Getting to Know Angles
Angles are one of the basic building blocks of triangles and other polygons. There are five types of angles: acute, right, obtuse, straight, and reflex. You see angles on virtually every page of any geometry book, so you gotta get up to speed about them — no ifs, ands, or buts. Of these five types of angles, the first three in the bulleted list are the main ones; the last two are a bit peculiar:

Acute angle: An acute angle is less than 90°. Think “acute little angle.” Acute angles are kind of like an alligator’s mouth — not opened very wide.

Right angle: A right angle is a 90° angle. Right angles should be familiar to you from the corners of picture frames, tabletops, boxes, and books, the intersections of most roads, and all kinds of other things that show up in everyday life. The lines that make up the sides of a right angle are perpendicular.

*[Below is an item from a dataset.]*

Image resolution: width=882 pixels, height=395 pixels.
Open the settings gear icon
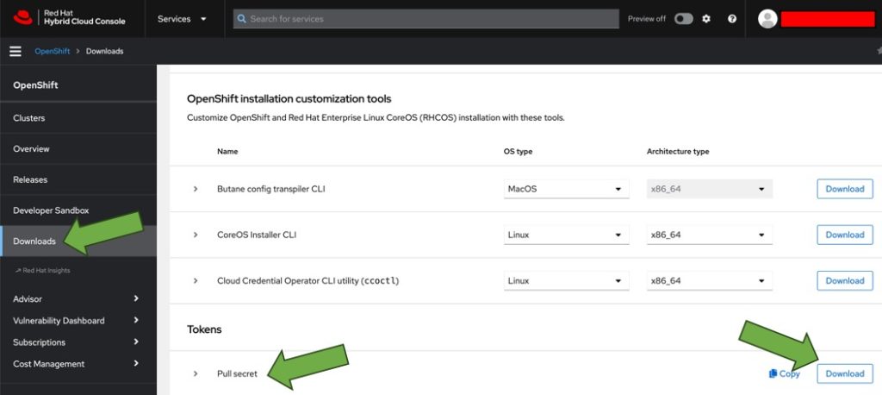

Obtuse angle: An obtuse angle has a measure greater than 90°. These angles are more like pool chairs or beach chairs — they open pretty far, and they look like you could lean back in them. (More comfortable than an alligator’s mouth, right?)

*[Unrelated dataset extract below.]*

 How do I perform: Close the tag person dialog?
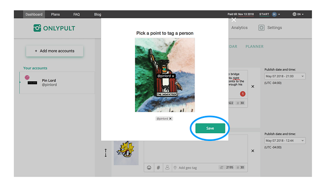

Straight angle: A straight angle has a measure of 180°; it looks just like a line with a point on it (seems kinda weird for an angle, but there you are!).

Reflex angle: A reflex angle has a measure of more than 180°. Basically, a reflex angle is just the other side of an ordinary angle. For example, consider one of the angles in a triangle. Picture the large angle on the outside of the triangle that wraps around the corner — that’s what a reflex angle is.